__Saved data entries__
= = =

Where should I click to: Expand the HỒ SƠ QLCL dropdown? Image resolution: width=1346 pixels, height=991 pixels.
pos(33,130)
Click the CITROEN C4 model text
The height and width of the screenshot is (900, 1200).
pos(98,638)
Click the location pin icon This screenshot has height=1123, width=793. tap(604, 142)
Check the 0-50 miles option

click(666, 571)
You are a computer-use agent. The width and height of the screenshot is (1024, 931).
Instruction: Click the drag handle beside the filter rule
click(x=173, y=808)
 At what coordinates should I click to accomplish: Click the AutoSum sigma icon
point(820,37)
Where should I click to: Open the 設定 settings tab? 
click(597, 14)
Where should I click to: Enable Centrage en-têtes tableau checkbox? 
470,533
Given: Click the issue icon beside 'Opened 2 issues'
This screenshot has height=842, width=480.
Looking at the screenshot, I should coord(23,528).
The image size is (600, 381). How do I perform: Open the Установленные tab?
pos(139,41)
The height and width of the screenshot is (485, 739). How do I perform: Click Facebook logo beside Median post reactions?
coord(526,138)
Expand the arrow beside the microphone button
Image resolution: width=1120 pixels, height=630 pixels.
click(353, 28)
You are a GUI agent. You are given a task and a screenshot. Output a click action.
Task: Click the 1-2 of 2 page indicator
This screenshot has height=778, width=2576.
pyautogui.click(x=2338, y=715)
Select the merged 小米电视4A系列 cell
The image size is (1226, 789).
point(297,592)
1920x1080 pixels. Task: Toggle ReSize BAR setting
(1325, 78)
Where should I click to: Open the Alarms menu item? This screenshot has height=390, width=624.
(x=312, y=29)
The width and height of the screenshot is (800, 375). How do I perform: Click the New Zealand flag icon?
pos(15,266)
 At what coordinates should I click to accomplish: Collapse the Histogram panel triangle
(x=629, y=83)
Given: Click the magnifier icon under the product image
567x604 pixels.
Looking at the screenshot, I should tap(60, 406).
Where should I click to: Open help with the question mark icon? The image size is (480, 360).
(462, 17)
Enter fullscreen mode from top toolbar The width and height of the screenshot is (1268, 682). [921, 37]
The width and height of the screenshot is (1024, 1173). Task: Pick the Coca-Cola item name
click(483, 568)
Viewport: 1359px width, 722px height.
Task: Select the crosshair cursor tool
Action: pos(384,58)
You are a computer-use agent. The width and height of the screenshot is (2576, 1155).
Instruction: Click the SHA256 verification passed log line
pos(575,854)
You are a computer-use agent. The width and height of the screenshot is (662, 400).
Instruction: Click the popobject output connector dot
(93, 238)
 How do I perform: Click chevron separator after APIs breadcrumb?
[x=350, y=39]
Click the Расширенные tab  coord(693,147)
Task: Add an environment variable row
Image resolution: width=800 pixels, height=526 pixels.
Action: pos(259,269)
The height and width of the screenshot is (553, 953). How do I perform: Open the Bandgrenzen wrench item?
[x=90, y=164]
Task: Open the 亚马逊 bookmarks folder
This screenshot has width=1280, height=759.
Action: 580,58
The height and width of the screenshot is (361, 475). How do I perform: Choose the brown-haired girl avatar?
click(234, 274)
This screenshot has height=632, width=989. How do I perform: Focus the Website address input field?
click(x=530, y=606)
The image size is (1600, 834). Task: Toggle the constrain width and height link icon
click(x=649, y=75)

= = =

__What the task asks__
Word for word, return each of the entries.

__Your response__
Where should I click to: Expand the HỒ SƠ QLCL dropdown? Image resolution: width=1346 pixels, height=991 pixels.
pos(33,130)
Click the CITROEN C4 model text
The height and width of the screenshot is (900, 1200).
pos(98,638)
Click the location pin icon This screenshot has height=1123, width=793. tap(604, 142)
Check the 0-50 miles option

click(666, 571)
You are a computer-use agent. The width and height of the screenshot is (1024, 931).
Instruction: Click the drag handle beside the filter rule
click(x=173, y=808)
 At what coordinates should I click to accomplish: Click the AutoSum sigma icon
point(820,37)
Where should I click to: Open the 設定 settings tab? 
click(597, 14)
Where should I click to: Enable Centrage en-têtes tableau checkbox? 
470,533
Given: Click the issue icon beside 'Opened 2 issues'
This screenshot has height=842, width=480.
Looking at the screenshot, I should coord(23,528).
The image size is (600, 381). How do I perform: Open the Установленные tab?
pos(139,41)
The height and width of the screenshot is (485, 739). How do I perform: Click Facebook logo beside Median post reactions?
coord(526,138)
Expand the arrow beside the microphone button
Image resolution: width=1120 pixels, height=630 pixels.
click(353, 28)
You are a GUI agent. You are given a task and a screenshot. Output a click action.
Task: Click the 1-2 of 2 page indicator
This screenshot has height=778, width=2576.
pyautogui.click(x=2338, y=715)
Select the merged 小米电视4A系列 cell
The image size is (1226, 789).
point(297,592)
1920x1080 pixels. Task: Toggle ReSize BAR setting
(1325, 78)
Where should I click to: Open the Alarms menu item? This screenshot has height=390, width=624.
(x=312, y=29)
The width and height of the screenshot is (800, 375). How do I perform: Click the New Zealand flag icon?
pos(15,266)
 At what coordinates should I click to accomplish: Collapse the Histogram panel triangle
(x=629, y=83)
Given: Click the magnifier icon under the product image
567x604 pixels.
Looking at the screenshot, I should tap(60, 406).
Where should I click to: Open help with the question mark icon? The image size is (480, 360).
(462, 17)
Enter fullscreen mode from top toolbar The width and height of the screenshot is (1268, 682). [921, 37]
The width and height of the screenshot is (1024, 1173). Task: Pick the Coca-Cola item name
click(483, 568)
Viewport: 1359px width, 722px height.
Task: Select the crosshair cursor tool
Action: pos(384,58)
You are a computer-use agent. The width and height of the screenshot is (2576, 1155).
Instruction: Click the SHA256 verification passed log line
pos(575,854)
You are a computer-use agent. The width and height of the screenshot is (662, 400).
Instruction: Click the popobject output connector dot
(93, 238)
 How do I perform: Click chevron separator after APIs breadcrumb?
[x=350, y=39]
Click the Расширенные tab  coord(693,147)
Task: Add an environment variable row
Image resolution: width=800 pixels, height=526 pixels.
Action: pos(259,269)
The height and width of the screenshot is (553, 953). How do I perform: Open the Bandgrenzen wrench item?
[x=90, y=164]
Task: Open the 亚马逊 bookmarks folder
This screenshot has width=1280, height=759.
Action: 580,58
The height and width of the screenshot is (361, 475). How do I perform: Choose the brown-haired girl avatar?
click(234, 274)
This screenshot has height=632, width=989. How do I perform: Focus the Website address input field?
click(x=530, y=606)
The image size is (1600, 834). Task: Toggle the constrain width and height link icon
click(x=649, y=75)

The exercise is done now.